GOAL:
Please rewrite the entries below with every instance of "Screen dimensions" replaced by "Display size", leaving everything else unchanged.

━━━━━━

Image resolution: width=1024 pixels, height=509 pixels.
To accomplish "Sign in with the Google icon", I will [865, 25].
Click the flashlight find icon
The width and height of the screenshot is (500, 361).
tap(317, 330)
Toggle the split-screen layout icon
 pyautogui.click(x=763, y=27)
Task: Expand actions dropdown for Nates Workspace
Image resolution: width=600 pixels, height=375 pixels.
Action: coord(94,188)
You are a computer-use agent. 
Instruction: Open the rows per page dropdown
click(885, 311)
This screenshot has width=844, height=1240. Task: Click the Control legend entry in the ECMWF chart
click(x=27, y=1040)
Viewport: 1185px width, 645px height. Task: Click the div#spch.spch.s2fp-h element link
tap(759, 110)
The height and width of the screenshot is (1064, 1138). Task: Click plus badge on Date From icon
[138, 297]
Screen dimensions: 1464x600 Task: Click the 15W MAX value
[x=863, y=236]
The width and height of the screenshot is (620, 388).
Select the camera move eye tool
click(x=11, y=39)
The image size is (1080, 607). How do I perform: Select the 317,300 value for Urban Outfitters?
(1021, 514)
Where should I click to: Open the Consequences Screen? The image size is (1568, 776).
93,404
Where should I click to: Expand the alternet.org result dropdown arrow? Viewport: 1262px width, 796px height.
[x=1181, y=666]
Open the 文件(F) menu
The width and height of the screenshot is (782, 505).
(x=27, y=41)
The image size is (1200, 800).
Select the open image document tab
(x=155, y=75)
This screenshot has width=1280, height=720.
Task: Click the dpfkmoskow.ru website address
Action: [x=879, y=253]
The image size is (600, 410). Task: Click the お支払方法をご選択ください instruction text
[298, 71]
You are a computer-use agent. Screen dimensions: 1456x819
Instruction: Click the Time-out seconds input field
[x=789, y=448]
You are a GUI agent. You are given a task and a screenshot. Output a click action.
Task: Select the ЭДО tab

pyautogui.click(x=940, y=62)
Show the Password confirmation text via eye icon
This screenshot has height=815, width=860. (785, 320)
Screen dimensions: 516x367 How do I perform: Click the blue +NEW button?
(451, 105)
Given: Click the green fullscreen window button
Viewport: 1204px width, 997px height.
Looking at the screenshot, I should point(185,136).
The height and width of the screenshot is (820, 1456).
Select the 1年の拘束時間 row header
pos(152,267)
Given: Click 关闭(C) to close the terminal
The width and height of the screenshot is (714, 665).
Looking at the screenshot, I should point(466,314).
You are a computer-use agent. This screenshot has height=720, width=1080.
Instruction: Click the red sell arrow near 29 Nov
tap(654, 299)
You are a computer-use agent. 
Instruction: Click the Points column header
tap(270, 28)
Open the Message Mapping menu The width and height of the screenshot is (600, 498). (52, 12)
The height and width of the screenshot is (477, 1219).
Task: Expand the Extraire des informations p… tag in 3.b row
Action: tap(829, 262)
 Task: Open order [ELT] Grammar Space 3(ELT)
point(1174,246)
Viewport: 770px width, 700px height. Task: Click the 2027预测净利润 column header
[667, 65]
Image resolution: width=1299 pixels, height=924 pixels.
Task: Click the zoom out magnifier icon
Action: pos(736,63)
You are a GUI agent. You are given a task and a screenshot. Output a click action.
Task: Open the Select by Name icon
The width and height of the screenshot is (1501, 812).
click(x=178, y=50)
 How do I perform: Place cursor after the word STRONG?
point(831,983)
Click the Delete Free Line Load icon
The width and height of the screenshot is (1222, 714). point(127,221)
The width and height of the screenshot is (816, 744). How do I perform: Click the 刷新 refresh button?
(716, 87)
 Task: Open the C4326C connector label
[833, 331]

━━━━━━

TASK RESULT:
Image resolution: width=1024 pixels, height=509 pixels.
To accomplish "Sign in with the Google icon", I will [865, 25].
Click the flashlight find icon
The width and height of the screenshot is (500, 361).
tap(317, 330)
Toggle the split-screen layout icon
 pyautogui.click(x=763, y=27)
Task: Expand actions dropdown for Nates Workspace
Image resolution: width=600 pixels, height=375 pixels.
Action: coord(94,188)
You are a computer-use agent. 
Instruction: Open the rows per page dropdown
click(885, 311)
This screenshot has width=844, height=1240. Task: Click the Control legend entry in the ECMWF chart
click(x=27, y=1040)
Viewport: 1185px width, 645px height. Task: Click the div#spch.spch.s2fp-h element link
tap(759, 110)
The height and width of the screenshot is (1064, 1138). Task: Click plus badge on Date From icon
[138, 297]
Display size: 1464x600 Task: Click the 15W MAX value
[x=863, y=236]
The width and height of the screenshot is (620, 388).
Select the camera move eye tool
click(x=11, y=39)
The image size is (1080, 607). How do I perform: Select the 317,300 value for Urban Outfitters?
(1021, 514)
Where should I click to: Open the Consequences Screen? The image size is (1568, 776).
93,404
Where should I click to: Expand the alternet.org result dropdown arrow? Viewport: 1262px width, 796px height.
[x=1181, y=666]
Open the 文件(F) menu
The width and height of the screenshot is (782, 505).
(x=27, y=41)
The image size is (1200, 800).
Select the open image document tab
(x=155, y=75)
This screenshot has width=1280, height=720.
Task: Click the dpfkmoskow.ru website address
Action: [x=879, y=253]
The image size is (600, 410). Task: Click the お支払方法をご選択ください instruction text
[298, 71]
You are a computer-use agent. Display size: 1456x819
Instruction: Click the Time-out seconds input field
[x=789, y=448]
You are a GUI agent. You are given a task and a screenshot. Output a click action.
Task: Select the ЭДО tab

pyautogui.click(x=940, y=62)
Show the Password confirmation text via eye icon
This screenshot has height=815, width=860. (785, 320)
Display size: 516x367 How do I perform: Click the blue +NEW button?
(451, 105)
Given: Click the green fullscreen window button
Viewport: 1204px width, 997px height.
Looking at the screenshot, I should point(185,136).
The height and width of the screenshot is (820, 1456).
Select the 1年の拘束時間 row header
pos(152,267)
Given: Click 关闭(C) to close the terminal
The width and height of the screenshot is (714, 665).
Looking at the screenshot, I should point(466,314).
You are a computer-use agent. This screenshot has height=720, width=1080.
Instruction: Click the red sell arrow near 29 Nov
tap(654, 299)
You are a computer-use agent. 
Instruction: Click the Points column header
tap(270, 28)
Open the Message Mapping menu The width and height of the screenshot is (600, 498). (52, 12)
The height and width of the screenshot is (477, 1219).
Task: Expand the Extraire des informations p… tag in 3.b row
Action: tap(829, 262)
 Task: Open order [ELT] Grammar Space 3(ELT)
point(1174,246)
Viewport: 770px width, 700px height. Task: Click the 2027预测净利润 column header
[667, 65]
Image resolution: width=1299 pixels, height=924 pixels.
Task: Click the zoom out magnifier icon
Action: pos(736,63)
You are a GUI agent. You are given a task and a screenshot. Output a click action.
Task: Open the Select by Name icon
The width and height of the screenshot is (1501, 812).
click(x=178, y=50)
 How do I perform: Place cursor after the word STRONG?
point(831,983)
Click the Delete Free Line Load icon
The width and height of the screenshot is (1222, 714). point(127,221)
The width and height of the screenshot is (816, 744). How do I perform: Click the 刷新 refresh button?
(716, 87)
 Task: Open the C4326C connector label
[833, 331]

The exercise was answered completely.